Element and text location data

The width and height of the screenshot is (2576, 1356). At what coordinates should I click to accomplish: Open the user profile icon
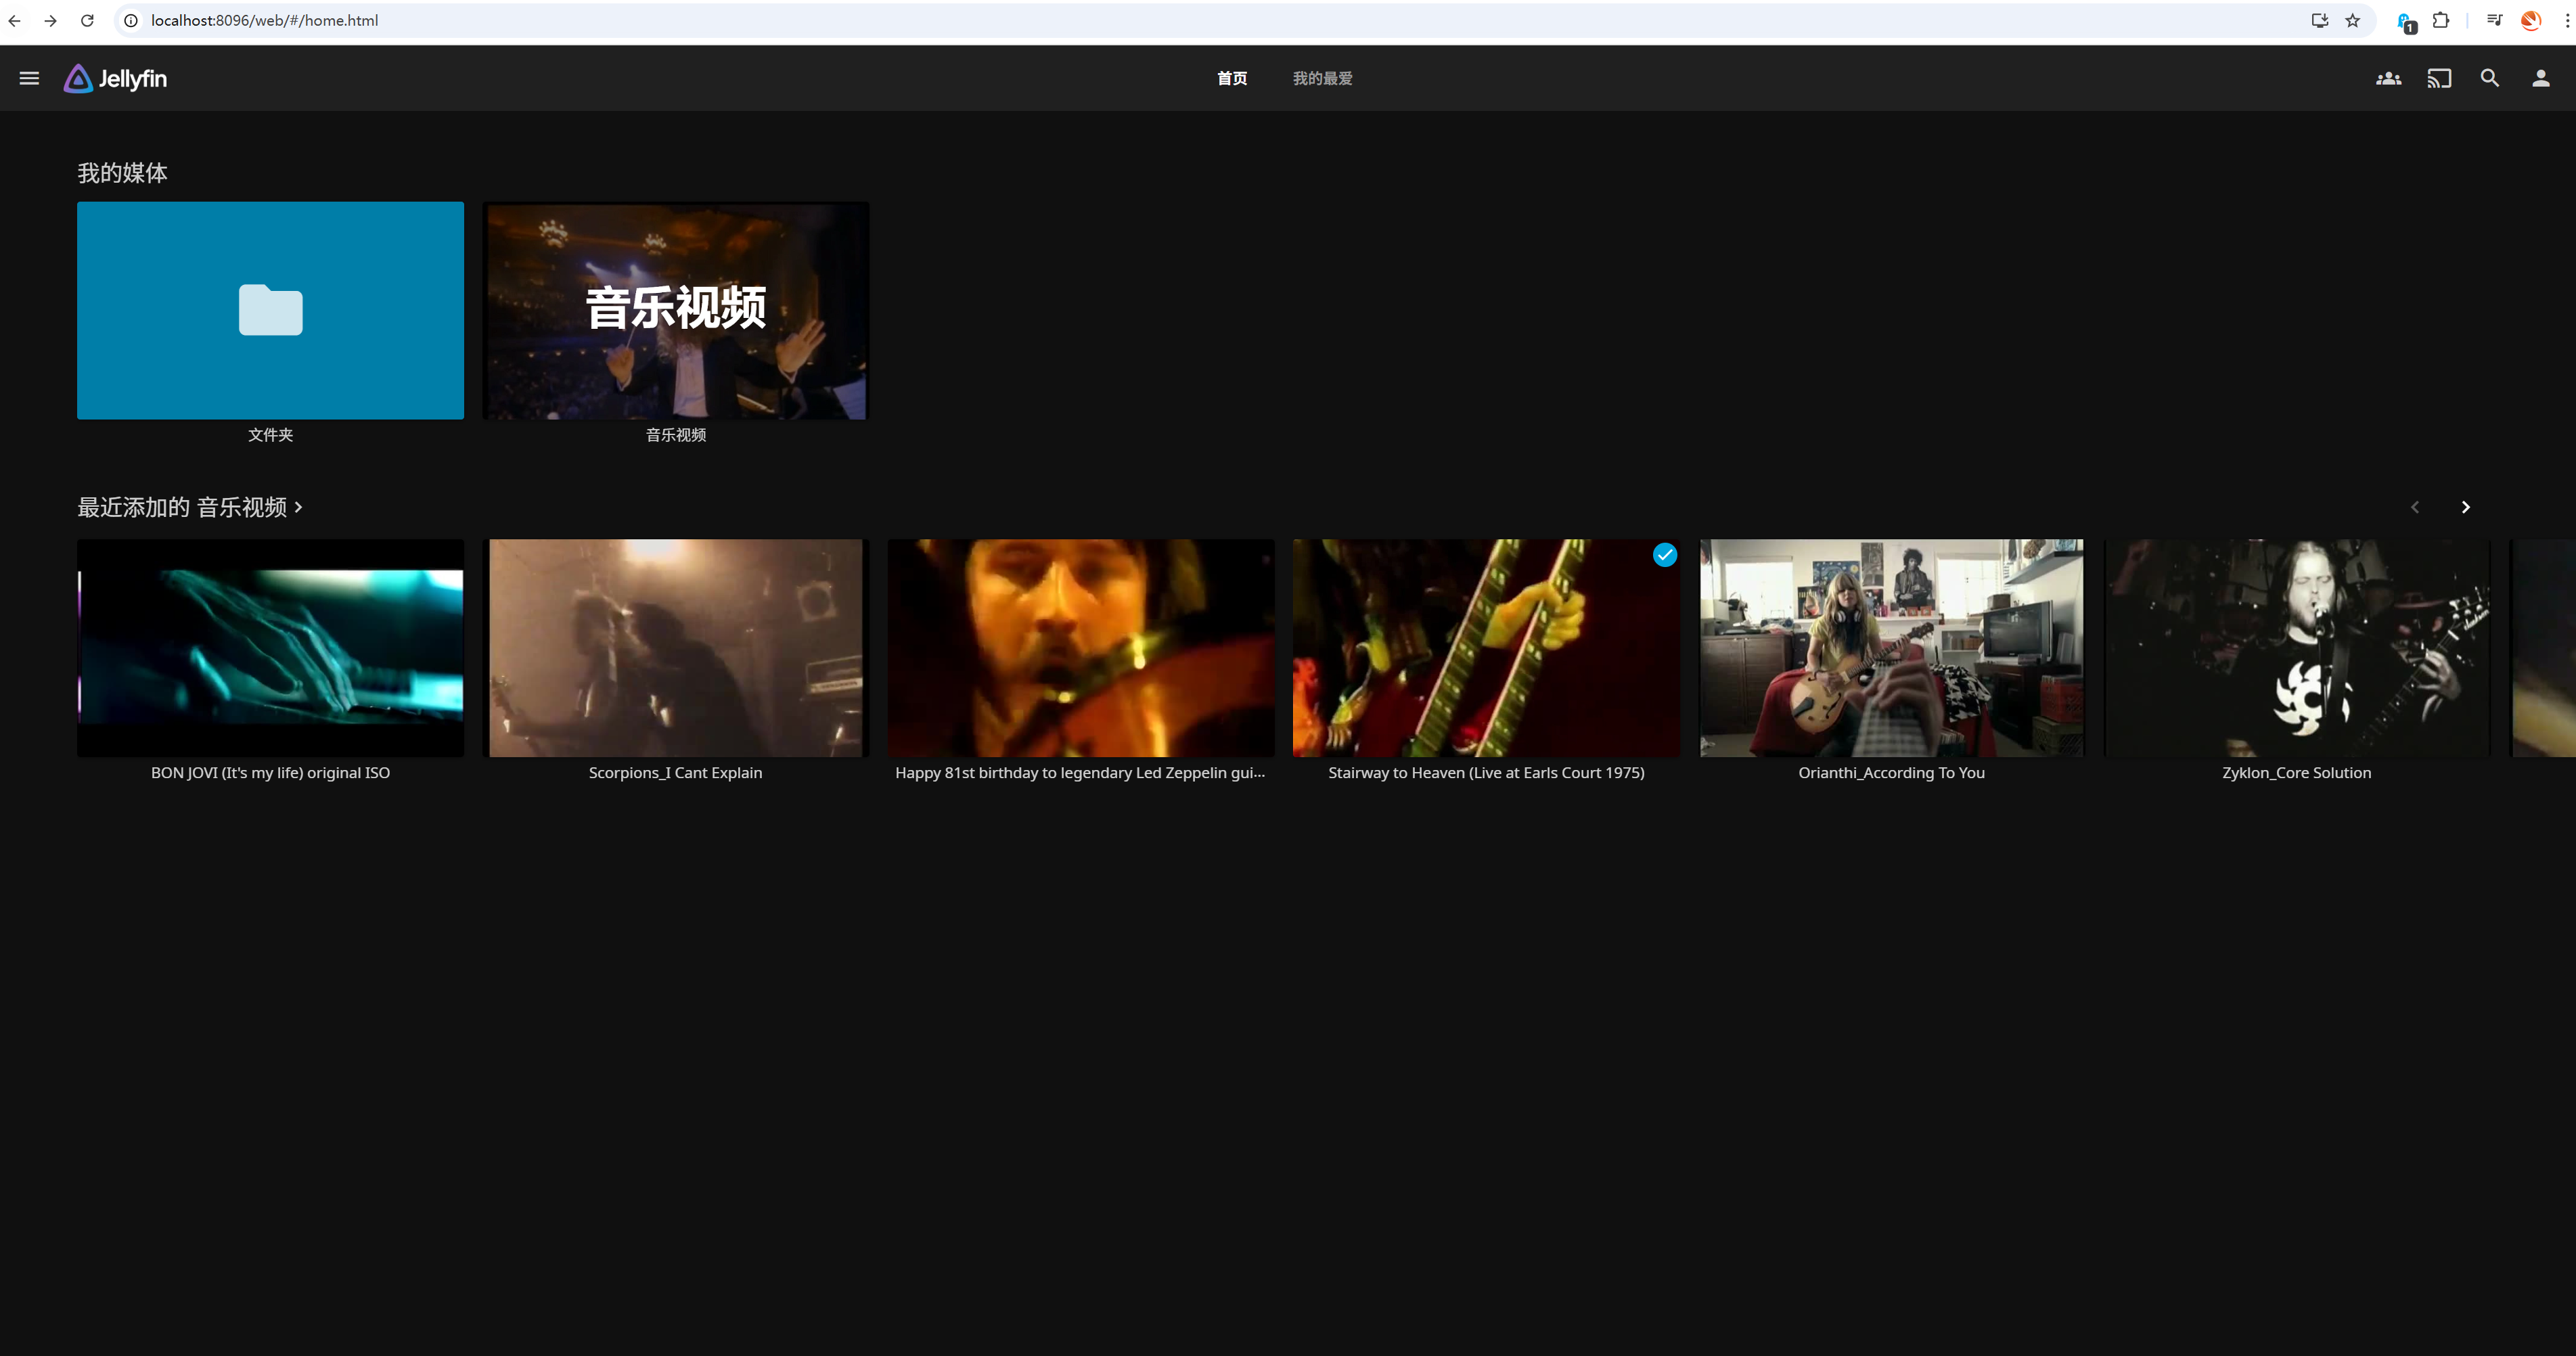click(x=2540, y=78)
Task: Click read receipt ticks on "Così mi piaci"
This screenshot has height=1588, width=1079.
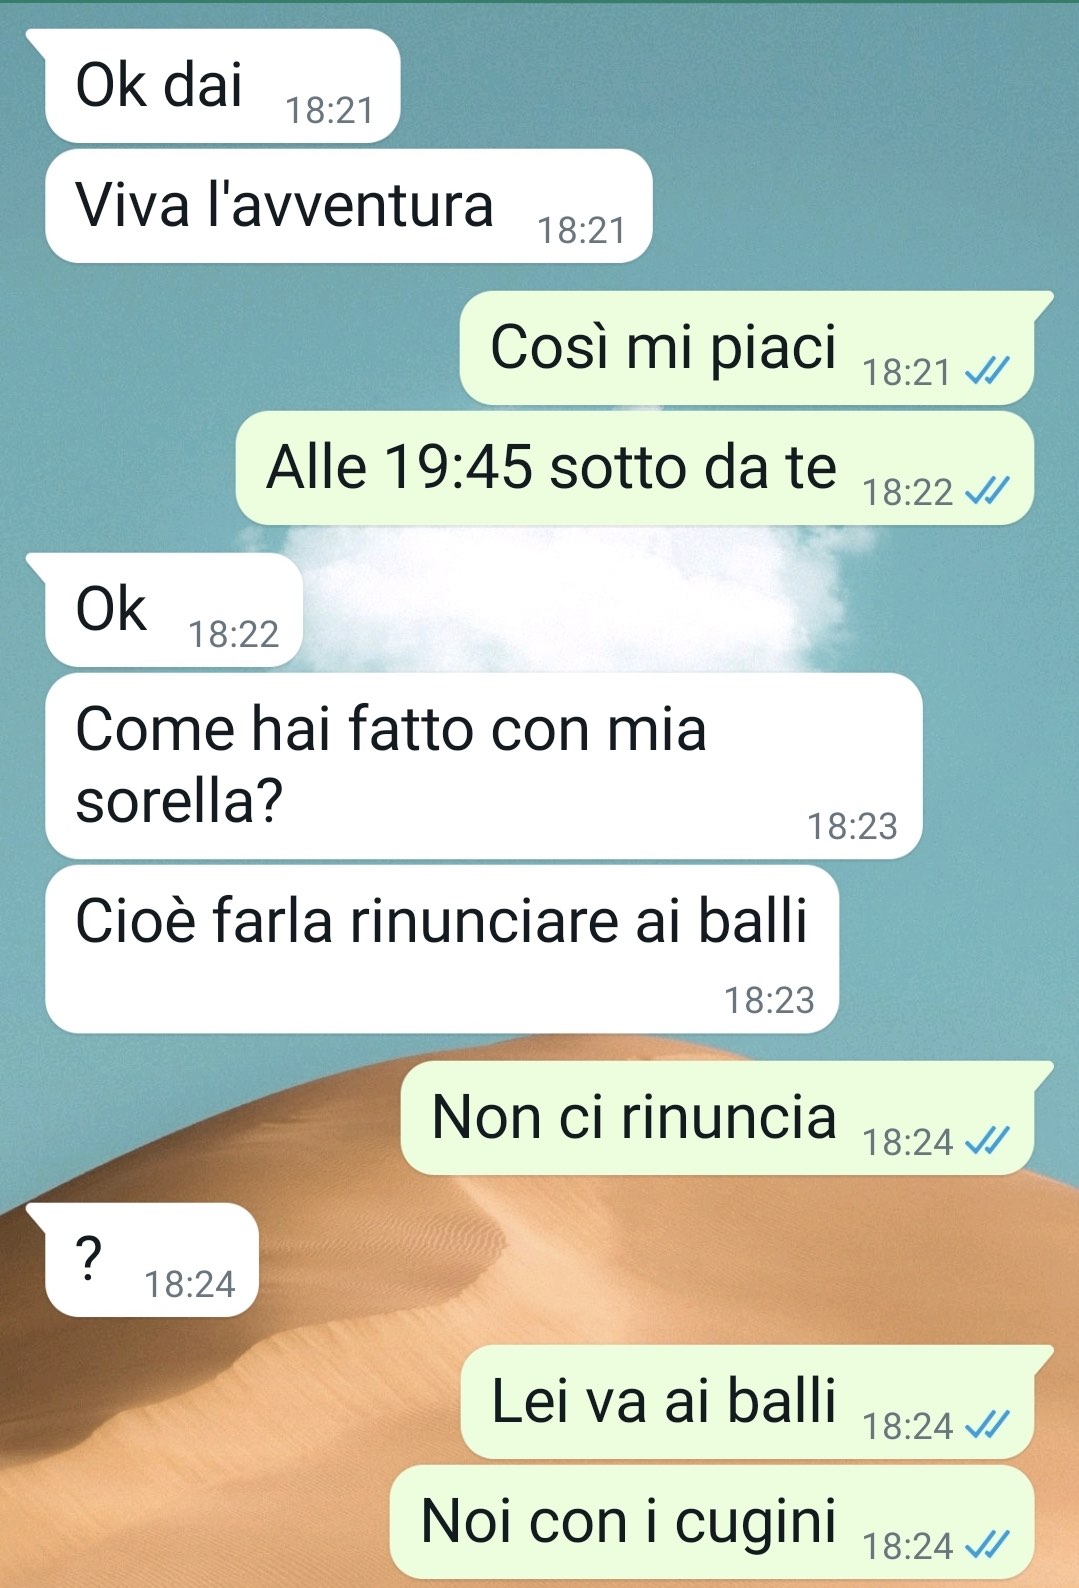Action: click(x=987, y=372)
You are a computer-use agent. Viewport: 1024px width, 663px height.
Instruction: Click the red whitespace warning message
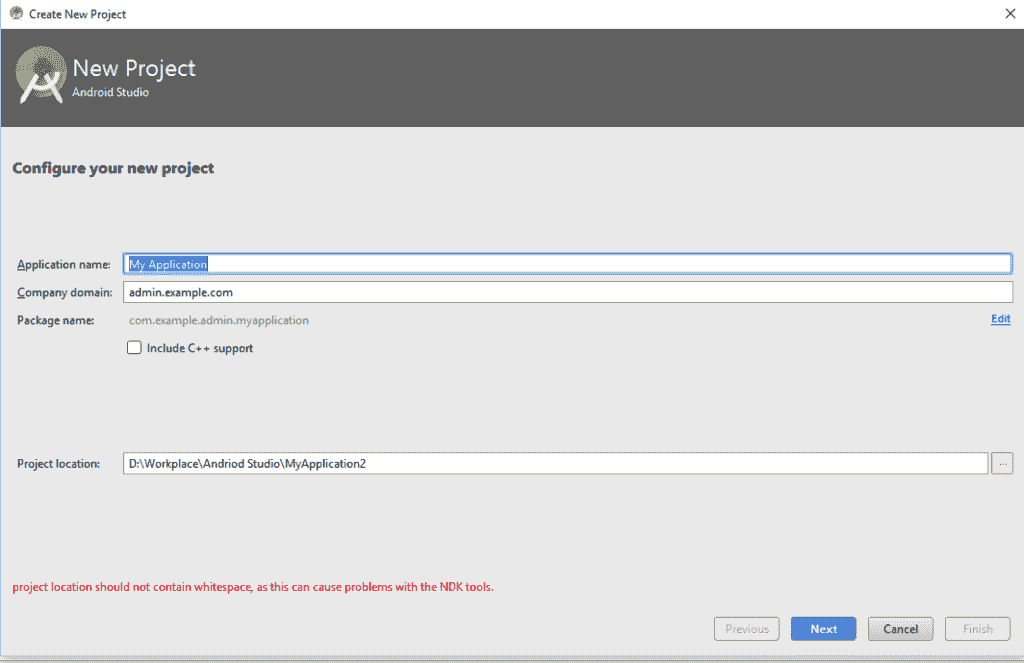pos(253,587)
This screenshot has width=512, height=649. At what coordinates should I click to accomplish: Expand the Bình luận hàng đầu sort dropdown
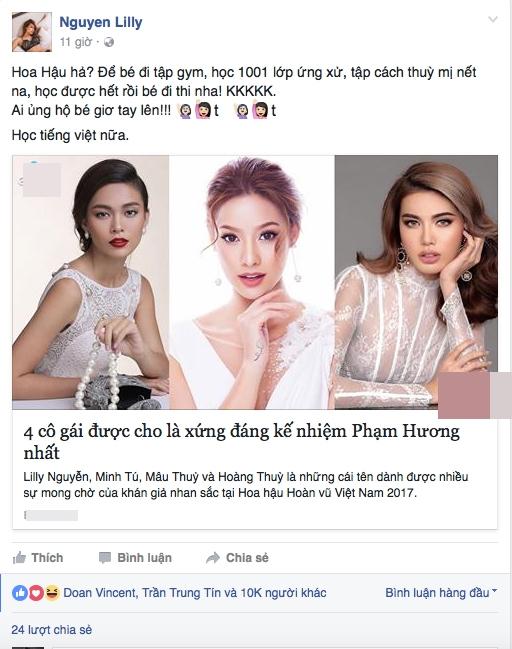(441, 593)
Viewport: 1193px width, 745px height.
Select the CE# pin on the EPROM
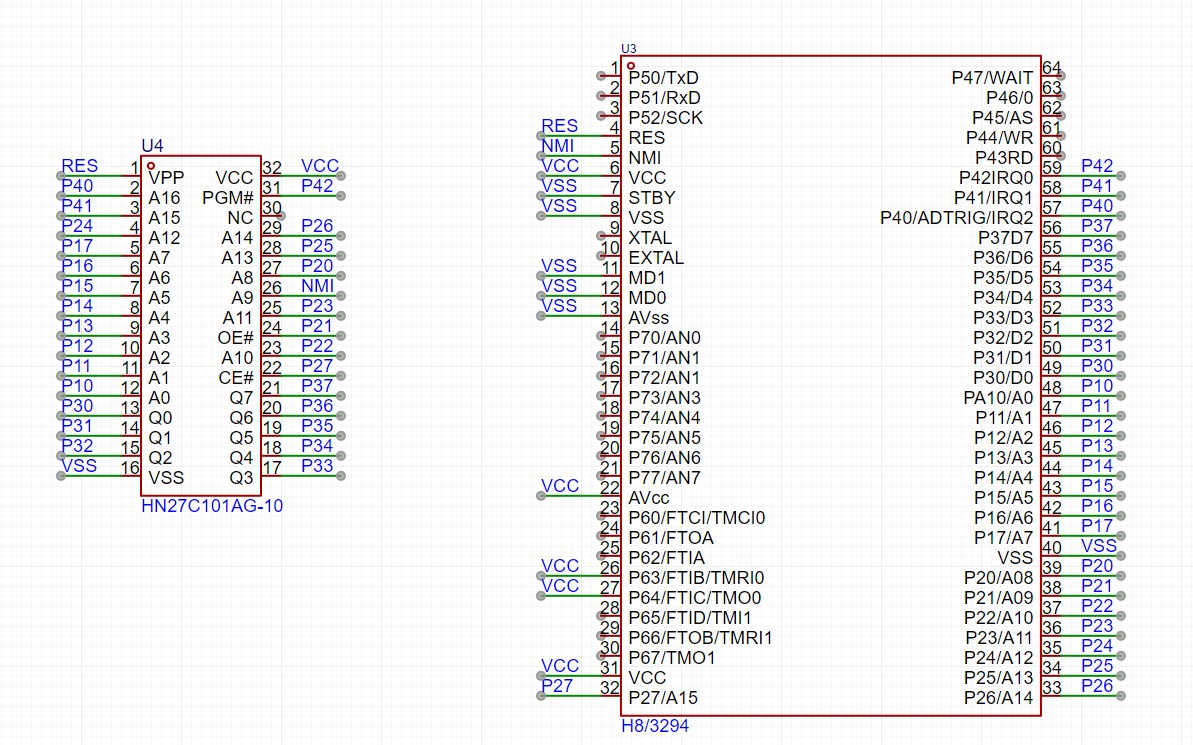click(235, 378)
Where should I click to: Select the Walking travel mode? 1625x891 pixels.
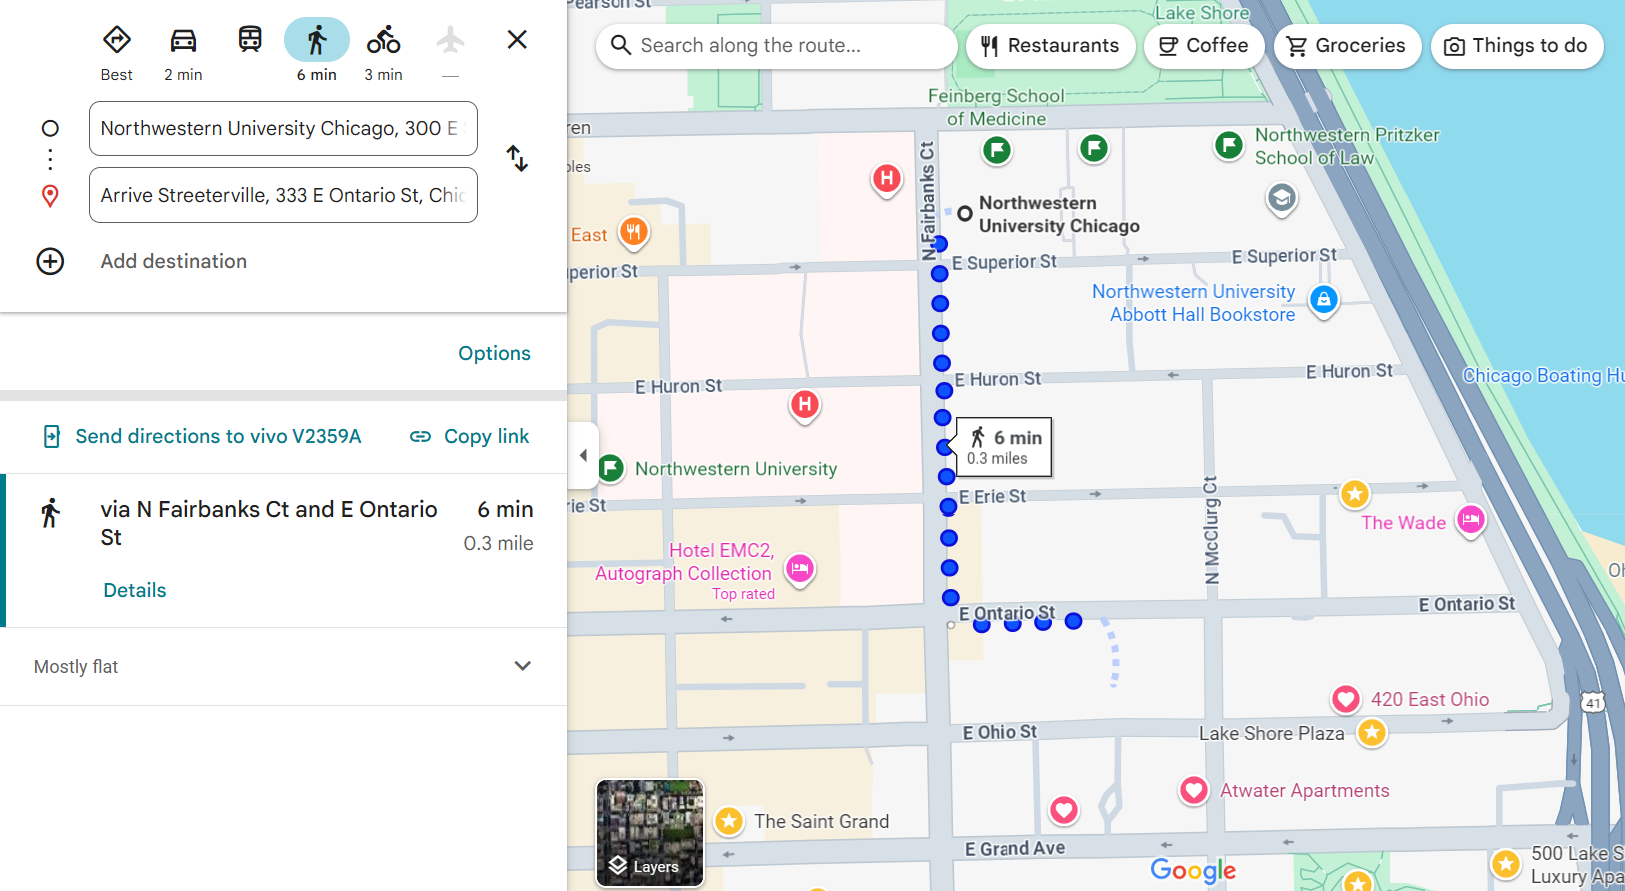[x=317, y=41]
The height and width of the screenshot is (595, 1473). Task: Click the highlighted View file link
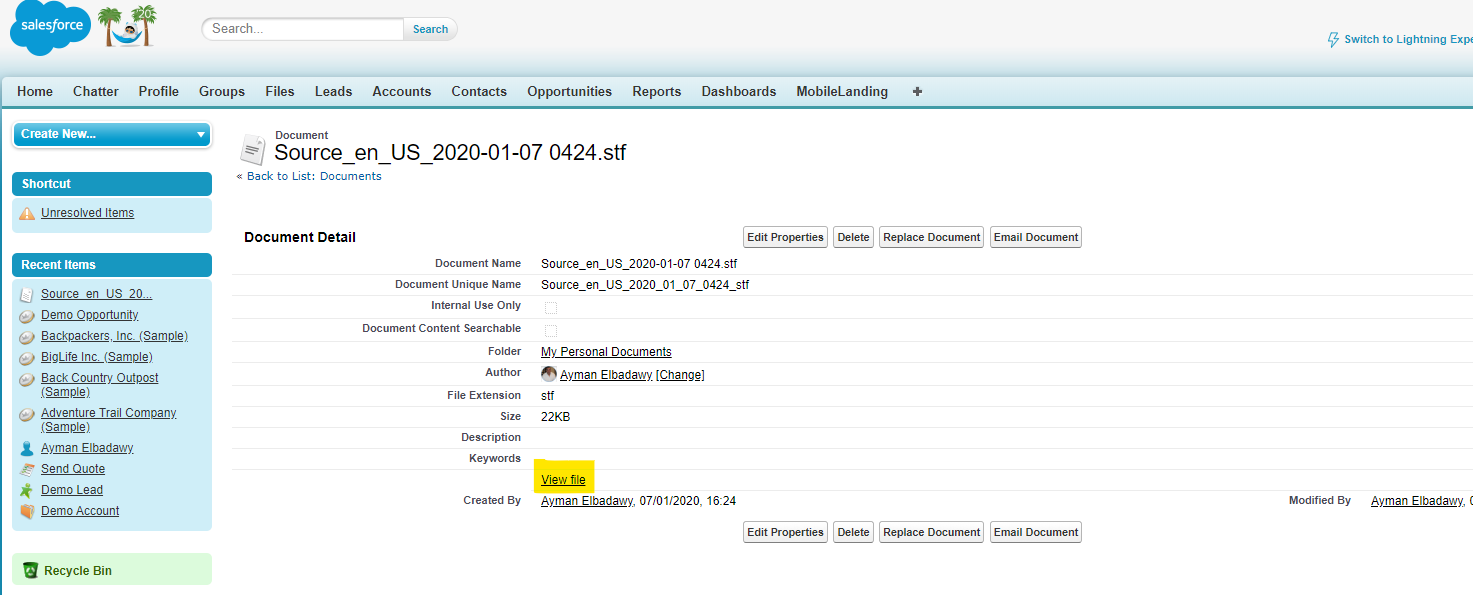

__Your instructions__: Could you write out all of the entries above again, substituting "image" for every instance of "screenshot" and keeping everything else unchanged? Omit the pictures.

__The response__:
The width and height of the image is (2576, 1356). At what coordinates should I click to accomplish: Open the user profile icon
click(x=2540, y=78)
Task: Click read receipt ticks on "Così mi piaci"
This image has height=1588, width=1079.
Action: click(x=987, y=372)
You are a computer-use agent. Viewport: 1024px width, 663px height.
Instruction: Click the red whitespace warning message
pos(253,587)
This image has width=512, height=649. At what coordinates should I click to accomplish: Expand the Bình luận hàng đầu sort dropdown
(441, 593)
Viewport: 1193px width, 745px height.
Select the CE# pin on the EPROM
click(235, 378)
Where should I click to: Select the Walking travel mode? 1625x891 pixels.
[x=317, y=41]
The height and width of the image is (595, 1473). Task: Click the highlighted View file link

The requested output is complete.